Building on foundational models of serverless performance and cost (Lin et al., 2020) and recent advances in joint resource management and pricing (Tütüncüoğlu, 2024), the article constructs a conceptual bridge between economic optimization in serverless platforms and workload management in analytical databases. At the same time, it incorporates insights from multi-tenant in-memory data grids (Das and Mueller, 2017) and high-performance computing variability on clouds (El-Khamra and Kim, 2011) to explain why performance unpredictability remains a central challenge when data warehouses are deployed atop elastic, shared infrastructures.
Through a text-based, integrative methodology that synthesizes these diverse strands of literature, this article presents a set of interpretive results demonstrating that serverless-native data warehousing is not simply a cost-saving tactic but a qualitatively new mode of organizing computational labor.

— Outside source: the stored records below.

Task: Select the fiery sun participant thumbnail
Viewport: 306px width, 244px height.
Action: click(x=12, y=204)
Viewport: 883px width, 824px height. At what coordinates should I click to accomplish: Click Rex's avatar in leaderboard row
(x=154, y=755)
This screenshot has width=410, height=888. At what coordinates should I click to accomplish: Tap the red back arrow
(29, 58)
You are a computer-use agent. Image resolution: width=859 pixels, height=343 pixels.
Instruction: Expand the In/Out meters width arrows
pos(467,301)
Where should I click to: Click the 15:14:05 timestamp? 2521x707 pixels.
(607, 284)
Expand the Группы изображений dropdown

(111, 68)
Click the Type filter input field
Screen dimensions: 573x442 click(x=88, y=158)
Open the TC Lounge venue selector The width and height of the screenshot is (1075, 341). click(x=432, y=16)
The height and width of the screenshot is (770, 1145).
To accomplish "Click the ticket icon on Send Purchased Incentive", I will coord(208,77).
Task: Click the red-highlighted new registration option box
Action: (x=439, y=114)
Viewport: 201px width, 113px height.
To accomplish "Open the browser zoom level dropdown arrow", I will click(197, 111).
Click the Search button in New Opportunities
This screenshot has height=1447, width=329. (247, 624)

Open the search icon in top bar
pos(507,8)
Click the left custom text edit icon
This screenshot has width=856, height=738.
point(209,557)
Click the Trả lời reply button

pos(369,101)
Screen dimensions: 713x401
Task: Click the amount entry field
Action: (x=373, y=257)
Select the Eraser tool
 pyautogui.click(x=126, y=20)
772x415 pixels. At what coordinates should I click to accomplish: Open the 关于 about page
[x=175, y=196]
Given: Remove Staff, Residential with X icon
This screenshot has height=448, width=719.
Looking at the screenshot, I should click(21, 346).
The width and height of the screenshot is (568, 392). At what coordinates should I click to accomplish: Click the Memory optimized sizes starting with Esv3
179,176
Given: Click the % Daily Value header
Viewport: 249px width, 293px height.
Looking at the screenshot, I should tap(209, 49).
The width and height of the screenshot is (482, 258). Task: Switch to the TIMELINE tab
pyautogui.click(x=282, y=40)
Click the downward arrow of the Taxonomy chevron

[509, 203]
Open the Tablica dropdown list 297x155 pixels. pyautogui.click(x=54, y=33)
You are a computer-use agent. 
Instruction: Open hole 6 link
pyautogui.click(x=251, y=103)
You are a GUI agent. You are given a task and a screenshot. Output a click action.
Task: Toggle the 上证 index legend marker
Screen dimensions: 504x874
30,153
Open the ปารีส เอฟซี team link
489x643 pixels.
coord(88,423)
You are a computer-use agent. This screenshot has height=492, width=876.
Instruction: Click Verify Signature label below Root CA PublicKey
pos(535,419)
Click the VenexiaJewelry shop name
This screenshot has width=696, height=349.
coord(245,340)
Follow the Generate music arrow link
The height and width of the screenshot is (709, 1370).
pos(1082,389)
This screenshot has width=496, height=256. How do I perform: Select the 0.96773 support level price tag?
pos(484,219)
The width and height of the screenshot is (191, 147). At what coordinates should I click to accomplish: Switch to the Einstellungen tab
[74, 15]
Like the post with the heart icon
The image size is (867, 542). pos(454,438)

The discussion elaborates how event-driven patterns, saga-based persistence, and pub-sub integration architectures redefine the temporal and economic logic of analytical workloads (Amazon Web Services, 2024; Google Cloud Platform, 2025). Ultimately, the study argues that the future of cloud data warehousing lies in the co-evolution of platform economics, intelligent transaction management, and architectural recipes that embed performance awareness directly into system design, as exemplified by contemporary Redshift-centric practices (Worlikar et al., 2025).